(PASSAGE TO READ)
====

[Date Prev][Date Next][Thread Prev][Thread Next][Date Index][Thread Index]

20030624: HDS feed to/from seistan (cont.)



>From: Robert Leche <address@hidden>
>Organization: LSU
>Keywords: 200306161954.h5GJs2Ld016710 LDM-6 IDD


Bob,

>If it came down to it, is it feasible to change the packet length in
>the application programs to a smaller value.

One of the big benefits of the LDM-6 was the change from a blocked RPC
transaction to an non-blocked RPC.  Along with this was the notion of
sending the entire product as a "chunk" and letting the network layers
worry about breaking the full size into appropriate TCP packets.  This
works very nicely (much more efficiently) at every LDM-6 installation
_except_ LSU.  Why there is a problem at LSU is the mystery to be
solved.  From the email I received from ULM, it seems that their data
feed problems date back almost an entire year, and certainly span the
LSU and ULM upgrades from LDM-5 to LDM-6, so the problem is not in the
LDM-6 approach to moving data.

>Could wx data types  such
>as HDS or other large packet data types  operate with the packet size
>reduced.

One of the major improvements in LDM-6 was to stop worring about
sending chunks of data less than or equal to 16K bytes and simply send
the entire product as one unit and let TCP worry about its
packetization.

>In reality,  application data is always fragmented.  As an
>example, the Ethernet port that plugs into your computer has a 1500
>byte payload limit.

That is correct.  It is also the reason why the user application should
not need to worry about the size of chunks it sends.

>So fragmentation is always part of the TCP/IP assembly-reassembly process.

Again, you are correct.  And, the application should not have to worry
about sending smaller chunks especially if they also happen to be
larger than the TCP MTU size.

====

(GIVEN INFORMATION)
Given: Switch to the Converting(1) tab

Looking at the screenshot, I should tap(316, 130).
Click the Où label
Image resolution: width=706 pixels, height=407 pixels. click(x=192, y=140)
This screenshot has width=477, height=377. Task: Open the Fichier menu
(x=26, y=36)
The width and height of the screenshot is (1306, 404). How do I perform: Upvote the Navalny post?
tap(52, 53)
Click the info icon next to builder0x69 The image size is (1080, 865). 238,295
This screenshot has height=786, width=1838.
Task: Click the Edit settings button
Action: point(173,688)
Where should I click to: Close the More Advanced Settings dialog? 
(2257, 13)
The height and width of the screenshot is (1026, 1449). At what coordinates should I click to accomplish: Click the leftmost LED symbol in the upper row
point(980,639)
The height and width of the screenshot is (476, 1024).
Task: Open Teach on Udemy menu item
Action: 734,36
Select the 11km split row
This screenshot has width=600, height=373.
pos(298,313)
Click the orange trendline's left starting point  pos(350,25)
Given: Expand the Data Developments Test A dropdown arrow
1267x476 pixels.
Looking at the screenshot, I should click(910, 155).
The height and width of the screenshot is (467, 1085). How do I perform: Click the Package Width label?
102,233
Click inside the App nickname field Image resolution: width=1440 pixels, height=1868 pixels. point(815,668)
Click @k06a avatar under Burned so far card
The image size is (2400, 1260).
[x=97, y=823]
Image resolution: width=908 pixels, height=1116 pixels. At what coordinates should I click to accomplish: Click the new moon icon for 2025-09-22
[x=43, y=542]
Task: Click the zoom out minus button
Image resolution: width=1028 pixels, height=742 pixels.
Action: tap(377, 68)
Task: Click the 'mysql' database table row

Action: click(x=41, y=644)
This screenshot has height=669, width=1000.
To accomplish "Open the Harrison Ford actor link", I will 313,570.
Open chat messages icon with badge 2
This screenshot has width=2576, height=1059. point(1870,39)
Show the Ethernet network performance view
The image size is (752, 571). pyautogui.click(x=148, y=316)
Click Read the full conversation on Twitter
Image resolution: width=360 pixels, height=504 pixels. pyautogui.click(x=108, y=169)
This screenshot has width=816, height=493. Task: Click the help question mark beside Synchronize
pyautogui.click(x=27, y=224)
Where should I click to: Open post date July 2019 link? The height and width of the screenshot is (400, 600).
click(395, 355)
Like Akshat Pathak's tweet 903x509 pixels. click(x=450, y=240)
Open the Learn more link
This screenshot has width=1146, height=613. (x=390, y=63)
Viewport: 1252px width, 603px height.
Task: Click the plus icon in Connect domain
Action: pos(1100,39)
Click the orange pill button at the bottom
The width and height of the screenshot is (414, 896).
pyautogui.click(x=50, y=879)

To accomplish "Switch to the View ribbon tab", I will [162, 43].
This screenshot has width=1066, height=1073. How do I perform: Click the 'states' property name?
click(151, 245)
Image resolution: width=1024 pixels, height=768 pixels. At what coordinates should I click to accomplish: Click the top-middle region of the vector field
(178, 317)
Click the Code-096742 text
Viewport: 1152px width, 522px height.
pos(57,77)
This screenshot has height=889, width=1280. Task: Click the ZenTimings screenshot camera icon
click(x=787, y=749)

====

(WHAT IS NEEDED)
Reproduce word for word the portion of the HDS feed message above, starting with "Again, you are" and going on through "TCP MTU size.".

(REPLY TO THE TASK)
Again, you are correct.  And, the application should not have to worry
about sending smaller chunks especially if they also happen to be
larger than the TCP MTU size.